Touches such as this are absolutely essential for making a world come alive.

Great post, Y.

Shawn Enderlin said...

good post. one thing i don't do enough of is analyze my writing process/technique. critiquing for my writing group has certainly made me more aware, but there is definitely room for improvement!

Greg Lyons said...

All of this effort sounds like you've made your writing merely easier to read, not necessarily better. You've been giving too much credence to Strunk and White.

Anonymous said...

Now, I don't know that I would agree that I always have the right word

I know I don't - and I know I don't during the original process. When I can't touch upon the right word, when I'm writing longhand, I'll circle it; if I'm at the laptop typing, I'll highlight it in light grey. Then I'll worry about it after the first draft is finished -- unless for some bizarre reason the "right word" comes to me at some point in time thereafter (and I remember where I needed it).

My natural style is both more verbose

My readers keep comparing me to Faulkner...:snort:

trying never to let a sentence go over three manuscript lines (keeping it to two or less if I could), keeping paragraphs to a quarter page or less where possible and trying never to let them go over a third of a page

This is difficult for me, as well. I ran into a paragraph the other day that spanned a page and a half. I thrashed myself, found an appropriate spot to break it in half, but it's still a monster. o.O

eliminating passive voice constructions wherever possible

This is the absolute worst for me.

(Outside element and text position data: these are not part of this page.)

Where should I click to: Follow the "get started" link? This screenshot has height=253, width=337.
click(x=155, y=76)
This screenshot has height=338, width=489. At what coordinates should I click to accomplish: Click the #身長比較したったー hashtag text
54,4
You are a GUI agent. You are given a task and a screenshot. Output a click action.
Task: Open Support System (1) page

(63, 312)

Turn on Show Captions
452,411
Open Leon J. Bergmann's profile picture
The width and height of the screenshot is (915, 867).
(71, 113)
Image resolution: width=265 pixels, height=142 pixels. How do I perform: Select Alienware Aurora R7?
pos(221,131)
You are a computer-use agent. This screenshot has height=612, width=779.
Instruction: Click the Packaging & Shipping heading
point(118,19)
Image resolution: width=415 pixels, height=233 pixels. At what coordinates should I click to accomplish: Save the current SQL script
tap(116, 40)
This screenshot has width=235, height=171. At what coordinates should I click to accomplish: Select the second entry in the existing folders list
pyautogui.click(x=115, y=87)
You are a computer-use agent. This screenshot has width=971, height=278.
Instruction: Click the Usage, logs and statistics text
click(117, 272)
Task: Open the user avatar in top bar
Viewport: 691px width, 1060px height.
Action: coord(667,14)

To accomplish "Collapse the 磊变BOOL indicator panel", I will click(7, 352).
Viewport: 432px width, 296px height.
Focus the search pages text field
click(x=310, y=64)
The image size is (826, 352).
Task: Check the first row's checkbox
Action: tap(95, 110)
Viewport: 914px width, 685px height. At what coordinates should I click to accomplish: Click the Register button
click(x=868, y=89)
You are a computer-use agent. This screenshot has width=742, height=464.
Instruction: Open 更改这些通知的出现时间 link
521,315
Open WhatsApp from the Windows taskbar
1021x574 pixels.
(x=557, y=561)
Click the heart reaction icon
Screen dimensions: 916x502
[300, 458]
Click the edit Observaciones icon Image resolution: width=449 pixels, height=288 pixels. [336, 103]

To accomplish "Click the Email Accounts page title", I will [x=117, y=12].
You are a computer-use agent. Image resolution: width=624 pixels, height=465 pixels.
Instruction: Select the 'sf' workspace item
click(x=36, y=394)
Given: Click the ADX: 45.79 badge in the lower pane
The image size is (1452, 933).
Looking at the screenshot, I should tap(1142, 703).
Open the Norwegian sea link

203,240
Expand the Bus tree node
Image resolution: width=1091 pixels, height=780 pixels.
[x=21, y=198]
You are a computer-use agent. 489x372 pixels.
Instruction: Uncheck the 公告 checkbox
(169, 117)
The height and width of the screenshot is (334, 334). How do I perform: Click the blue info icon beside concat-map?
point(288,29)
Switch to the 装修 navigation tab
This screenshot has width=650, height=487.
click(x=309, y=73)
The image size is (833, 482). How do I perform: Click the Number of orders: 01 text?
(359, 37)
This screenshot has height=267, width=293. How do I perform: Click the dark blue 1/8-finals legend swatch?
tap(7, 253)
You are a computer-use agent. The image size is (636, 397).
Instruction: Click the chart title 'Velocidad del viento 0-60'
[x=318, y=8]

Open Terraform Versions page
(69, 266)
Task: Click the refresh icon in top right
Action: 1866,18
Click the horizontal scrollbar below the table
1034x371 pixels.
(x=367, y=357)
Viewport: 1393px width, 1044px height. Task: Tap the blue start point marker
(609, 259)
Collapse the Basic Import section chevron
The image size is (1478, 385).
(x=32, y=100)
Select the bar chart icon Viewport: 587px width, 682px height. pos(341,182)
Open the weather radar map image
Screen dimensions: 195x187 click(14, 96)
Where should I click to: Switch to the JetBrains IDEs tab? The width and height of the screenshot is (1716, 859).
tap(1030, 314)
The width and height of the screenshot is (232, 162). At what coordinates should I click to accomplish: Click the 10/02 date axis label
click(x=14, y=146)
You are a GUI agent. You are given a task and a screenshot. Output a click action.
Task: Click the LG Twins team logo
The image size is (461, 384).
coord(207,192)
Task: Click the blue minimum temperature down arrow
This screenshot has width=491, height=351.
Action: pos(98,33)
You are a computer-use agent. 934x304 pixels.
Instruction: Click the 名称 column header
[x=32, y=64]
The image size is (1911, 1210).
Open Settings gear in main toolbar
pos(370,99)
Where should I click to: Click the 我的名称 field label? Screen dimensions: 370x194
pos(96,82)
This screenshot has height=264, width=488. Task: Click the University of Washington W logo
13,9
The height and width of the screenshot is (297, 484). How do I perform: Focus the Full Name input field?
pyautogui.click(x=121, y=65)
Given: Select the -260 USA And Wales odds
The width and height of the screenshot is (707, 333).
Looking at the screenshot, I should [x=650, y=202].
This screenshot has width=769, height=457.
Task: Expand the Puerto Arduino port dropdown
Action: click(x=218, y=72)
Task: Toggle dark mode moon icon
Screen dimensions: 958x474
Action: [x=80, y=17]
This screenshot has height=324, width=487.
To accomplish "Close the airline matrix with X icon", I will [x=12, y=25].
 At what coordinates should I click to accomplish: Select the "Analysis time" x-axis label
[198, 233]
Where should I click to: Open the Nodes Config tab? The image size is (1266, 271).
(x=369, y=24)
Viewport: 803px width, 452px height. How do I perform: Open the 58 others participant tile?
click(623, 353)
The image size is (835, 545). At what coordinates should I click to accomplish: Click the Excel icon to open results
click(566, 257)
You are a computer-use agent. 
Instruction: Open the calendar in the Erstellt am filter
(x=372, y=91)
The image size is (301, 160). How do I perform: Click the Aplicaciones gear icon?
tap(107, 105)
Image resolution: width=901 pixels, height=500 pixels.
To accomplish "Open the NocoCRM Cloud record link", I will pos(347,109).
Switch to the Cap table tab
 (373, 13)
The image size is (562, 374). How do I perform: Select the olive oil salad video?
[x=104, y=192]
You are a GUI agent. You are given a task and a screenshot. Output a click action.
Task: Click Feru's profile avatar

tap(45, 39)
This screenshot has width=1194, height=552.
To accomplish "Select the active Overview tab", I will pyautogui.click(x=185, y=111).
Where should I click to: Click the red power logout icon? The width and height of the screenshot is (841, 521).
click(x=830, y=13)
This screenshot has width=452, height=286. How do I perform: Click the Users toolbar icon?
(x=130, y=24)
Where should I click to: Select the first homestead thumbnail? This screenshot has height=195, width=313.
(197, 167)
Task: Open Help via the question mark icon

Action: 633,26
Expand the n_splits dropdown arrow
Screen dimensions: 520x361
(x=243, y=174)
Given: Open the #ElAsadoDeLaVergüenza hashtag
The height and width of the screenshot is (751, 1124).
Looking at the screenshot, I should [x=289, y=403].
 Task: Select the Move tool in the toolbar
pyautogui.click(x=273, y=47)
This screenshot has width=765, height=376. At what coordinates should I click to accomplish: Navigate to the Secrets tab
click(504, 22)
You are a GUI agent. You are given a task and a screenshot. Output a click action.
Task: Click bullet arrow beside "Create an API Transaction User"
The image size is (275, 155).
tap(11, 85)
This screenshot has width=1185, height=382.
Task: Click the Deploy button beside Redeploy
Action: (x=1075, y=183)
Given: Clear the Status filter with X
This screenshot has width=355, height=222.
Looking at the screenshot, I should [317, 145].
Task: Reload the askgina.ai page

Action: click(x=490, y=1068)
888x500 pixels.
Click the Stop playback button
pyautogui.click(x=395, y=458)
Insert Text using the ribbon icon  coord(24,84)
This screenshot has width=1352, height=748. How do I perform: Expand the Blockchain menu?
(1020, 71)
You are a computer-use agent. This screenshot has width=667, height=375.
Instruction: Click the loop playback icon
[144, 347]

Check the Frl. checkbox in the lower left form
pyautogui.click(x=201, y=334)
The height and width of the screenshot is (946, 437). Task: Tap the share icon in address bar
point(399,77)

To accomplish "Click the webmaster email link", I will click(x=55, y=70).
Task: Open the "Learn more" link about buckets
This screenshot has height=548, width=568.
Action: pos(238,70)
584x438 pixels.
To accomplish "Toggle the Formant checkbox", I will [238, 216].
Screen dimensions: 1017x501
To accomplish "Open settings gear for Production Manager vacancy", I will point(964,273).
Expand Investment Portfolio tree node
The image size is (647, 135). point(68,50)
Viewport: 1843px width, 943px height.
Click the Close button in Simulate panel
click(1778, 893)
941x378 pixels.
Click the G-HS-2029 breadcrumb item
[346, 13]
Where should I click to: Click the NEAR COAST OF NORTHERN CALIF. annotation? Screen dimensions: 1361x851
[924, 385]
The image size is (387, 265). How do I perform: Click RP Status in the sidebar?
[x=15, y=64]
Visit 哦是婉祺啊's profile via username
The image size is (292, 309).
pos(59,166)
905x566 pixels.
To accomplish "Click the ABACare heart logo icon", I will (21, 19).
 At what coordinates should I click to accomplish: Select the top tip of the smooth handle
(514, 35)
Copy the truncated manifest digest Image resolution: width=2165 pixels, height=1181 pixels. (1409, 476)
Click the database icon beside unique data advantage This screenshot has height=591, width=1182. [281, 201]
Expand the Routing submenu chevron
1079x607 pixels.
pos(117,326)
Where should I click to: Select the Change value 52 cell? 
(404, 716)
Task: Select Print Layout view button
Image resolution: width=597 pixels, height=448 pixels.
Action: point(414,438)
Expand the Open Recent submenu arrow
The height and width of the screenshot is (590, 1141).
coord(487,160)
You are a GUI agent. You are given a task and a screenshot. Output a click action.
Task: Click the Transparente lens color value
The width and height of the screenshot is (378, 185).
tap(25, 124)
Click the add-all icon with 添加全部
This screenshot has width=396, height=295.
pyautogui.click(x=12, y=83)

I think I'm getting there. I hope I'm not deluding myself. :grimace:

Anonymous said...

@ Greg Lyons - I disagree. Having read through all of the WebMage books, I've watched Kelly's writing progress and improve. Very obvious in CodeSpell. imho.

Shawn Enderlin said...

RE Greg's comment. In general, I think almost anyones writing can be improved by the techniques Kelly outlined. However, I think the issue at hand is really a matter of style. Tolkien would shudder at Kelly's post, but there is both a place and a market for the more spare form of prose Kelly is advocating. I believe there is room for both styles, as well as shades in between.

Kelly McCullough said...

Greg, I am about to admit heresy here. I can't give credence to Strunk and White because I've never read it. Books on grammar and style bore me and always have.

My natural style was overacademic and overcomplex to no effect and no sales. My current style is much more readable and I'm much more in control of it. Oh, and I sell books now, which suggests something. I'll leave the what as an open question.